SUPPLIED MATERIAL:
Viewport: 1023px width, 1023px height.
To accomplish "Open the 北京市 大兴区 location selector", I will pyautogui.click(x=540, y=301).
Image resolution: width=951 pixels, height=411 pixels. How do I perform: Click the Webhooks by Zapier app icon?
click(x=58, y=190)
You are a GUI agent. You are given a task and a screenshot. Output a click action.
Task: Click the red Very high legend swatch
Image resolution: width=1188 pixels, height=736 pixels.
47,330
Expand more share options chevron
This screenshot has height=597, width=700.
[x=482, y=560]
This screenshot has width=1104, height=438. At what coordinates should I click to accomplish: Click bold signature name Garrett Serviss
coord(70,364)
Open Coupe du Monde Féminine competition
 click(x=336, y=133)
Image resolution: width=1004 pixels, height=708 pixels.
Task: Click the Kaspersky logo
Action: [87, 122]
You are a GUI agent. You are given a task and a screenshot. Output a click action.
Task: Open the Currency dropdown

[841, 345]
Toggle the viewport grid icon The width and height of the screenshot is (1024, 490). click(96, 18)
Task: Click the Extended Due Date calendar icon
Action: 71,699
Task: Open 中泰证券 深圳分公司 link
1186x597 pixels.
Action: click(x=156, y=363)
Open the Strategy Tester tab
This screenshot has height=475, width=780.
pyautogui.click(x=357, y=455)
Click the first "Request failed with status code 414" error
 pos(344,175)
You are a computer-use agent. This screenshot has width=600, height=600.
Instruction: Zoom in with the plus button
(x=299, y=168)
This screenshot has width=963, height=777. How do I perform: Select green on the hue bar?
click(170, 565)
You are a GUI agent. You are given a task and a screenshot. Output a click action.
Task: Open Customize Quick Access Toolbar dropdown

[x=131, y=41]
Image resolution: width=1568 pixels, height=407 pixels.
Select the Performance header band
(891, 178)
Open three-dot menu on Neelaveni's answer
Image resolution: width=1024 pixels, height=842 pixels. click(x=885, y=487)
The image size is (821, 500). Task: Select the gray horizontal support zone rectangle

INSTRUCTIONS FOR THE TASK: Each line from the start of the listing above through the line containing "You are a computer-use" must be reproduced exactly. Leave out the rest.

ANSWER FOR THIS EXERCISE:
Viewport: 1023px width, 1023px height.
To accomplish "Open the 北京市 大兴区 location selector", I will pyautogui.click(x=540, y=301).
Image resolution: width=951 pixels, height=411 pixels. How do I perform: Click the Webhooks by Zapier app icon?
click(x=58, y=190)
You are a GUI agent. You are given a task and a screenshot. Output a click action.
Task: Click the red Very high legend swatch
Image resolution: width=1188 pixels, height=736 pixels.
47,330
Expand more share options chevron
This screenshot has height=597, width=700.
[x=482, y=560]
This screenshot has width=1104, height=438. At what coordinates should I click to accomplish: Click bold signature name Garrett Serviss
coord(70,364)
Open Coupe du Monde Féminine competition
 click(x=336, y=133)
Image resolution: width=1004 pixels, height=708 pixels.
Task: Click the Kaspersky logo
Action: [87, 122]
You are a GUI agent. You are given a task and a screenshot. Output a click action.
Task: Open the Currency dropdown

[841, 345]
Toggle the viewport grid icon The width and height of the screenshot is (1024, 490). click(96, 18)
Task: Click the Extended Due Date calendar icon
Action: 71,699
Task: Open 中泰证券 深圳分公司 link
1186x597 pixels.
Action: click(x=156, y=363)
Open the Strategy Tester tab
This screenshot has height=475, width=780.
pyautogui.click(x=357, y=455)
Click the first "Request failed with status code 414" error
 pos(344,175)
You are a computer-use agent. This screenshot has width=600, height=600.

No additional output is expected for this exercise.